_What this task involves_: Write out every line of the listing below word for word, leaving out the pictures.

━━━ Supplied records ━━━

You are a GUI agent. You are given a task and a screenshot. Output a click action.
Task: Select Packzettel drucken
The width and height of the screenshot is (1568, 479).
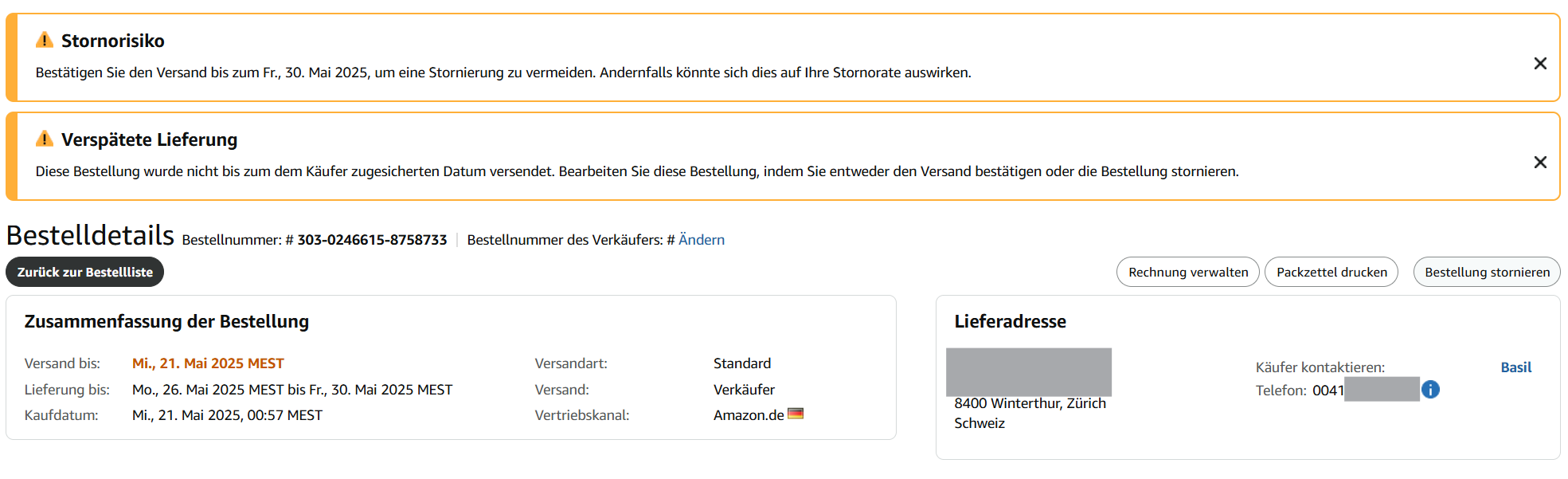tap(1331, 272)
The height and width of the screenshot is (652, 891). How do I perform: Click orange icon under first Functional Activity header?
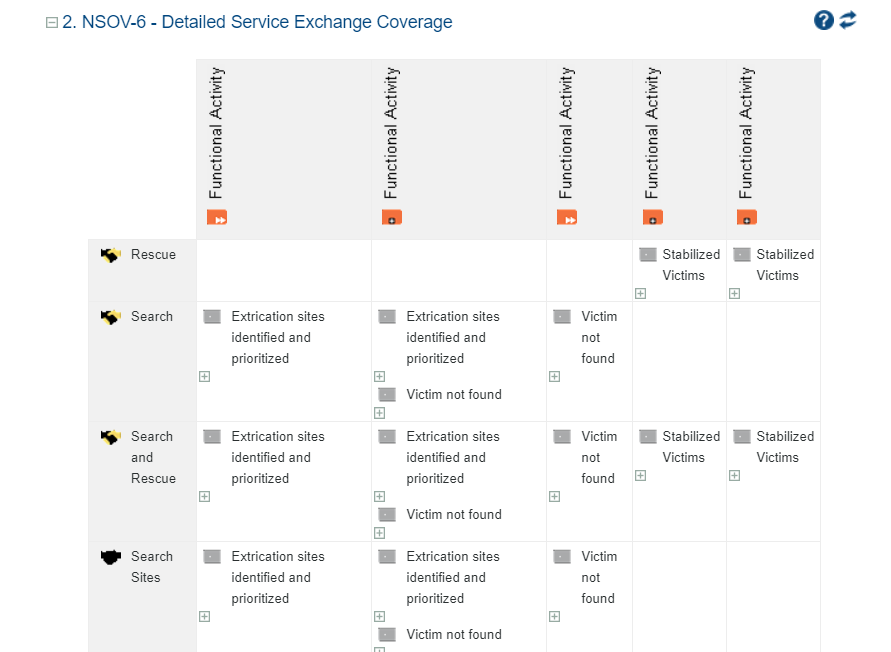217,217
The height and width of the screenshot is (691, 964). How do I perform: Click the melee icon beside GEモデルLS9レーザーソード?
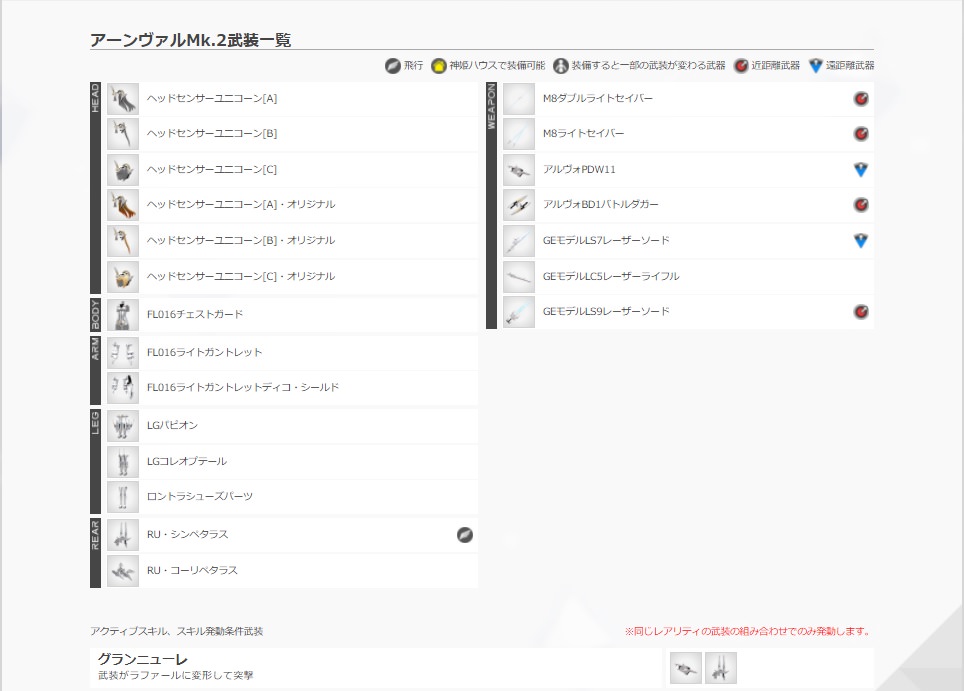[x=860, y=312]
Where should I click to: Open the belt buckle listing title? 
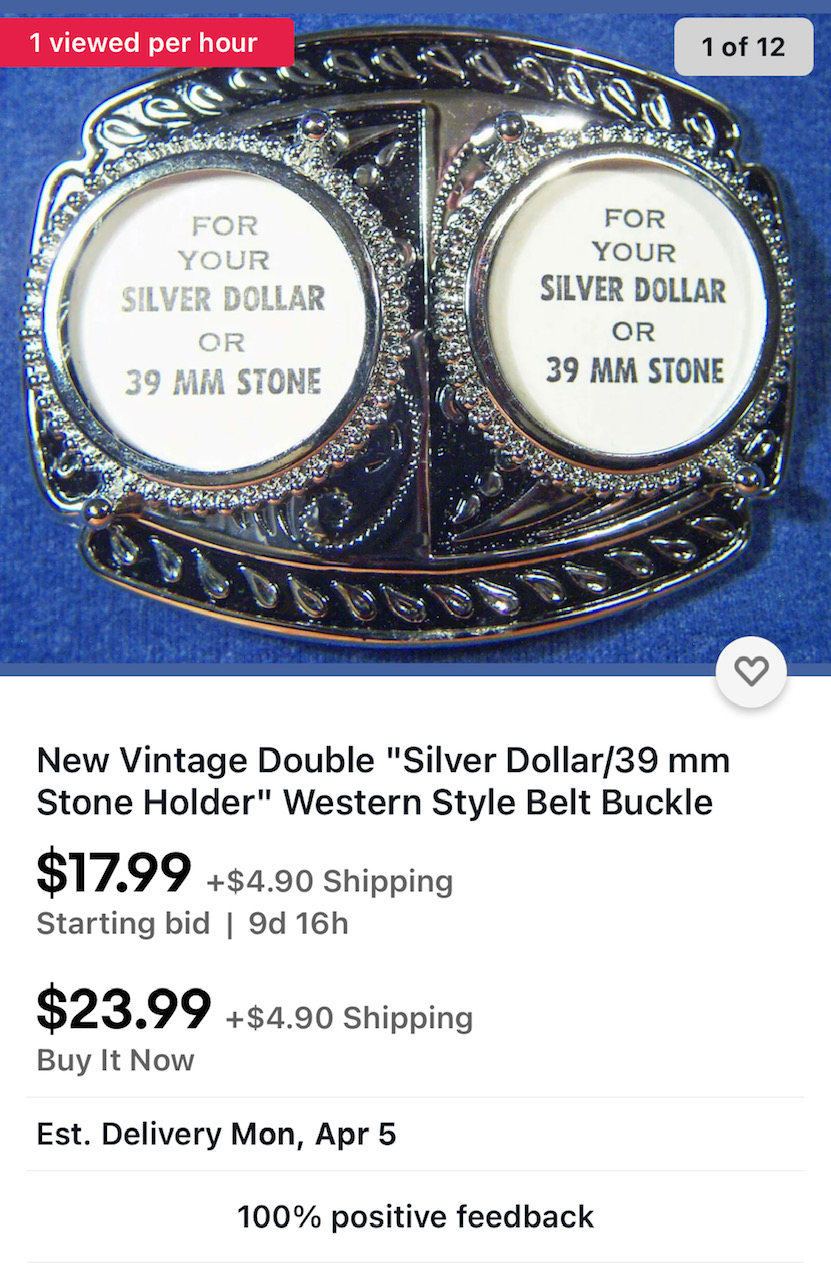click(383, 781)
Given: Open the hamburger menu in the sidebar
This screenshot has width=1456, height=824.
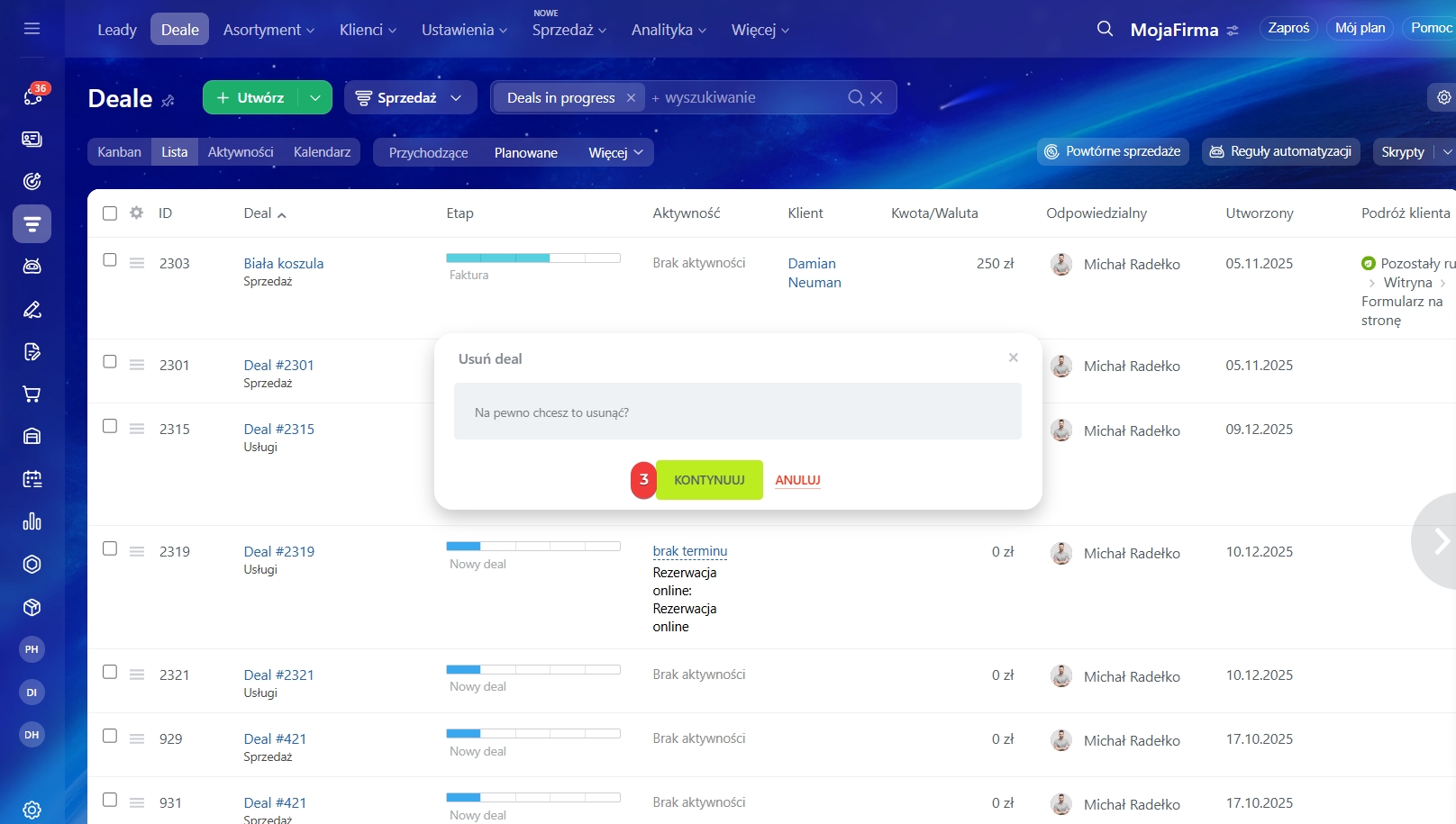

━━━

_Solution to the exercise_:
You are a GUI agent. You are given a task and a screenshot. Output a click action.
Task: Select Packzettel drucken
The width and height of the screenshot is (1568, 479).
tap(1331, 272)
The height and width of the screenshot is (652, 891). How do I perform: Click orange icon under first Functional Activity header?
217,217
The height and width of the screenshot is (691, 964). How do I perform: Click the melee icon beside GEモデルLS9レーザーソード?
[x=860, y=312]
Where should I click to: Open the belt buckle listing title? 
click(383, 781)
Given: Open the hamburger menu in the sidebar
This screenshot has width=1456, height=824.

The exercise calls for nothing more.